I just don’t feel clean yet. Let me spit out this congealed chicken fat and scrub these rusted flakes off my arms.
Back in the early 90’s, a horrifying experiment was performed. Think Frankenstein, but uglier and less refined. The movie industry, and those longing to be in the movie industry, for the first time had the means to merge full motion video and games. Horribly-acted movie clips would be triggered by in-game events. You’d ostensibly be “playing” a game when the screen would freeze and chug as the CD-ROM loaded a huge chunk o’ video, in all it’s jarring, jerky ridiculousness.
Luckily the trend of mating movies and games mostly died off with, fittingly, Rob Schneider in A Fork in the Tale. Watch it, I dare you. (Grabs head, forces eyes open with Clockwork Orange contraption) I SAID WATCH IT!!!!!!
Achievement Unlocked – CLEANZED
If games and movies mate and create such abominations, is there anything we can learn aside from keeping the two as far apart as possible?
What do good movies have in common? Suspension of disbelief. You feel as though the action is actually taking place- that you are observing something ‘real’ for lack of a better word. You are also immersed- you’re not an ethereal drooling zombie, but rather your mind is still active and “locked in” to the story. You may choose to analyze what you see, but it’s usually in the context of what is being shown and less as an outside observer.
What do good retro action games have in common? You are locked in and engaged. While it doesn’t map 1 to 1 with movies, in both cases you are sucked-in and accepting of the context, and your mind is completely active yet “living” in the game. You aren’t thinking “I’m playing this fun game,” you’re thinking about and reacting to the world itself. You’re in there!

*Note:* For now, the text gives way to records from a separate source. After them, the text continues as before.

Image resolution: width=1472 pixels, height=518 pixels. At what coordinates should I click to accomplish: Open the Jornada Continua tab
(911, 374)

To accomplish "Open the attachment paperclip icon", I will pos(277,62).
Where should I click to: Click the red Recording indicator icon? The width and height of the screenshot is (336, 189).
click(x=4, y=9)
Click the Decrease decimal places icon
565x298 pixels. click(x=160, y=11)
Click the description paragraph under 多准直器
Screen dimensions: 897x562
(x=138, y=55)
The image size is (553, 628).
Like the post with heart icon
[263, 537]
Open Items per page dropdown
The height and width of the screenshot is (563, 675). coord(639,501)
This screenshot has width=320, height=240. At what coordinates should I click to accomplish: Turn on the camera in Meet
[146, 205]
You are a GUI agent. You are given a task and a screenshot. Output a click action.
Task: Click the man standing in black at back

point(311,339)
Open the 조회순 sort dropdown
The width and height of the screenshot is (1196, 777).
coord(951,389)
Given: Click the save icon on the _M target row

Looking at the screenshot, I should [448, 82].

Here’s where (thank goodness) games and movies diverge. Leaving “story” out of the equation, movies rely on editing and framing to help keep you locked in. How the movie is cut has as much importance on quality as the set pieces and subjects. Good editing artfully cuts, zooms and rides along the subjects in such a complimentary way as to enforce the reality of the setting. Even though the experience is linear and non-interactive, the locked-in viewer feels that anything can happen and that the world breathes. It’s trying hard to impress on the viewer that things aren’t preordained.

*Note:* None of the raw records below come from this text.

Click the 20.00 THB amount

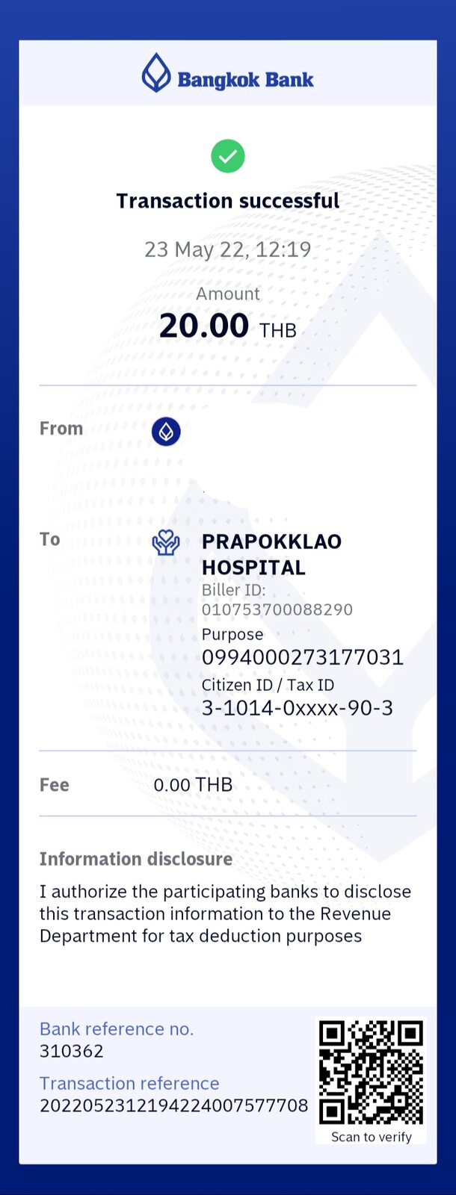tap(228, 326)
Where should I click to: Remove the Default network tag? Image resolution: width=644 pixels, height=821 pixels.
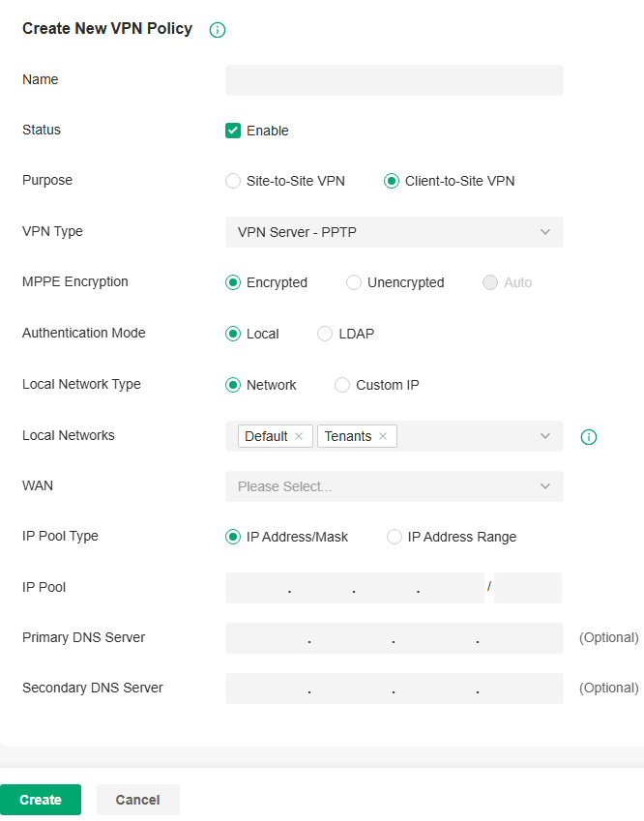(300, 436)
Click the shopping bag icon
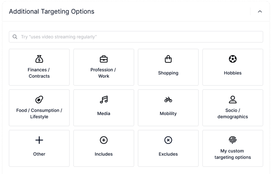272x174 pixels. [168, 59]
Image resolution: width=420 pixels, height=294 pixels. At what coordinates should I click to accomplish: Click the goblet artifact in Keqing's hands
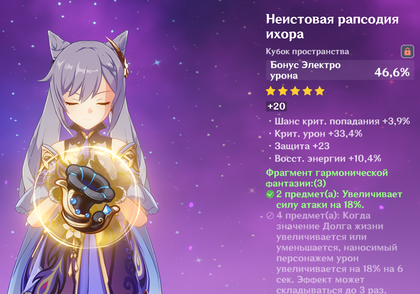[x=88, y=198]
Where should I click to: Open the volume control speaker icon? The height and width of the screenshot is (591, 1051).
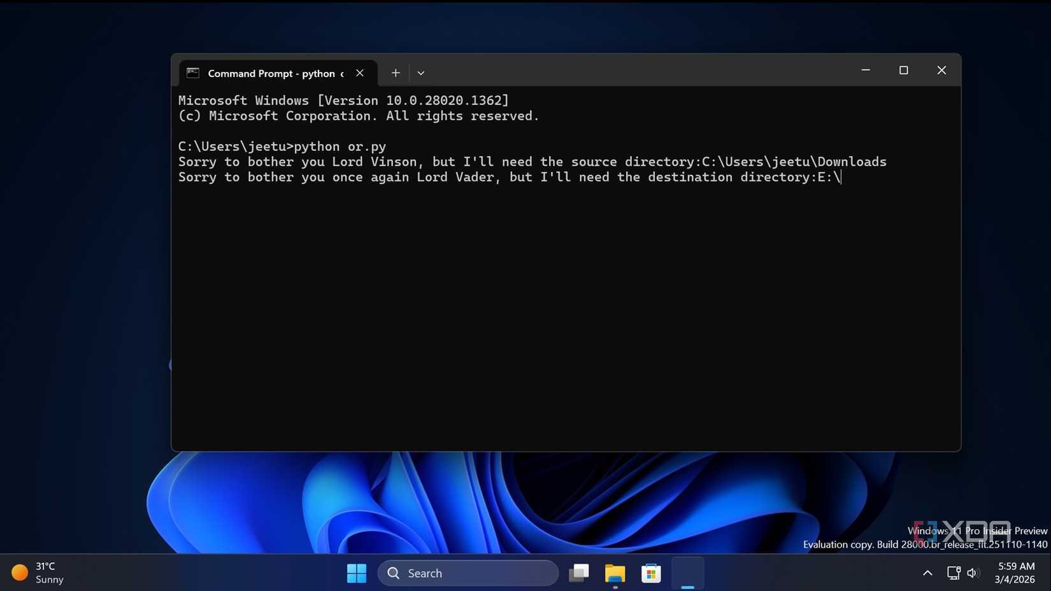pos(972,573)
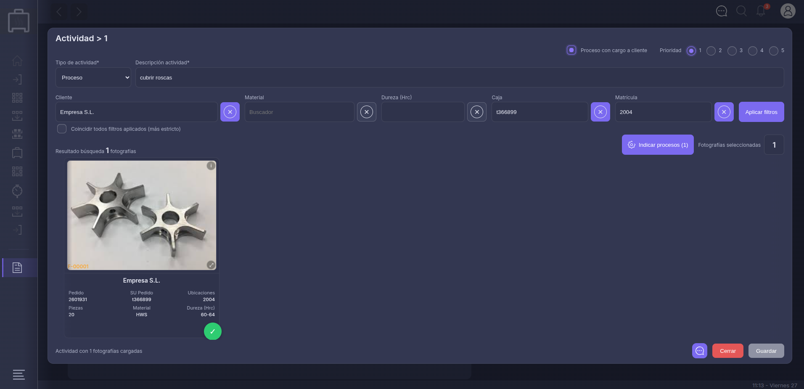Open the chat icon next to Cerrar
The height and width of the screenshot is (389, 804).
(x=699, y=351)
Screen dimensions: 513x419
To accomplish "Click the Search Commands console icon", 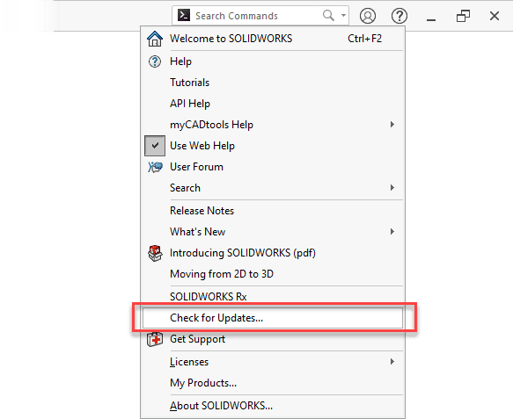I will tap(184, 15).
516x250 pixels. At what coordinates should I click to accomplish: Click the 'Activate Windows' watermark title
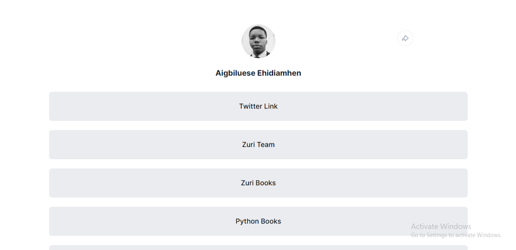pyautogui.click(x=441, y=226)
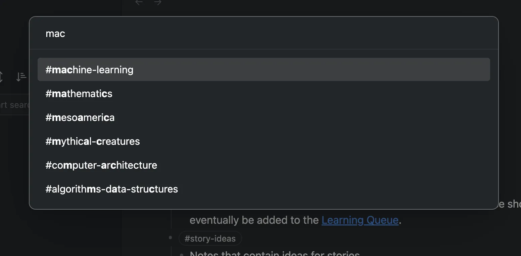
Task: Click the collapse sidebar chevron on the left
Action: (2, 77)
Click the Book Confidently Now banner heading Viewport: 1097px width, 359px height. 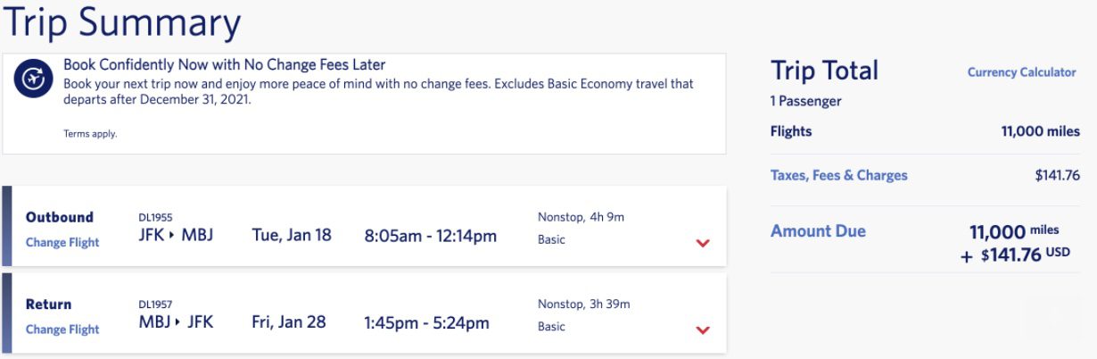pos(225,64)
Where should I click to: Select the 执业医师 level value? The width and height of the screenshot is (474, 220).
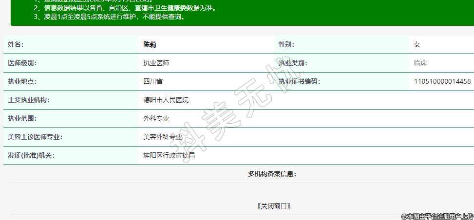[156, 63]
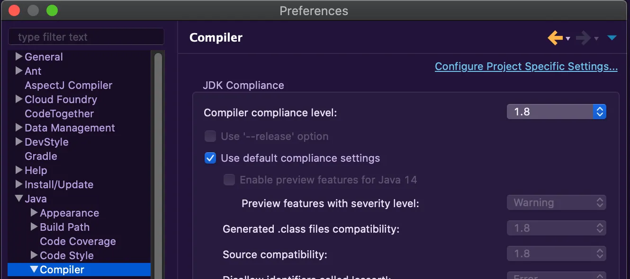This screenshot has width=630, height=279.
Task: Click the forward navigation arrow
Action: tap(583, 38)
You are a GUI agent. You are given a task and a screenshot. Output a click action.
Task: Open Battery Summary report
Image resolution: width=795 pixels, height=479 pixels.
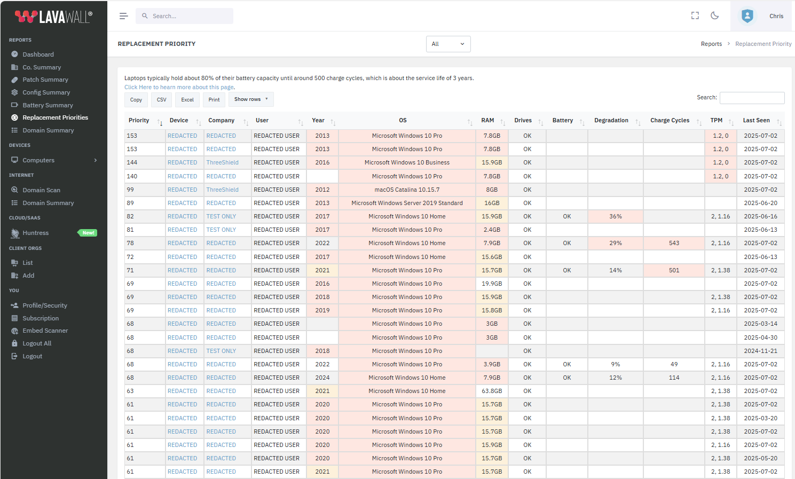tap(48, 105)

Since games are interactive, they can’t get away with showing heavily edited scenes. The player would immediately realize they’re holding a controller which has no bearing on what they see. The illusion of a “potentially changing, alive” world such that movies aspire to already exists by virtue of a game’s interactivity. But, since a game’s visually fidelity isn’t as high as a movie’s, games seek an alternative way to get the “locked-in” feeling. Again, leaving story out of the equation, the best way to produce a locked-in feeling is to make the player forget they are holding a controller.
How do you make the player forget they are holding a controller? It’s not as easy as something like Kinect: I’m being figurative here. To make the player forget about the controller is to develop a consistent visual language of the camera framing, and is to present responsive controls that feel like an extension of one’s will.

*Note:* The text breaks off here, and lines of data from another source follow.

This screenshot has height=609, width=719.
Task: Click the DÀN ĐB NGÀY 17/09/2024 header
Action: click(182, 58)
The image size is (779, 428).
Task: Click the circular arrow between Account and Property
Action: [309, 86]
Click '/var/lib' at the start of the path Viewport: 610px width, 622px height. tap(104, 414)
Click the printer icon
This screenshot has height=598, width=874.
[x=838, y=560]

In Mecromage, we stay away from “floaty” cameras as much as possible. The player dictates the camera’s position such that the player “forgets” about the camera. When you move, the camera similarly moves. Old school games get this right! A buffered, floaty camera is only used where gameplay elements require it, and even then we make the camera movement as subtle as possible. Just as movies shot from a single camera perspective would be boring, we spice things up with fades and pans, but this has more to do with pacing and the language of introducing new settings.
As for our controls, we run the game and sample the controls at 60hz, and show immediate same-frame feedback when you perform an action. I’m surprised at how many games don’t do this. We’ve iterated a lot on our control scheme- you can perform a lot of actions and want to present them intuitively.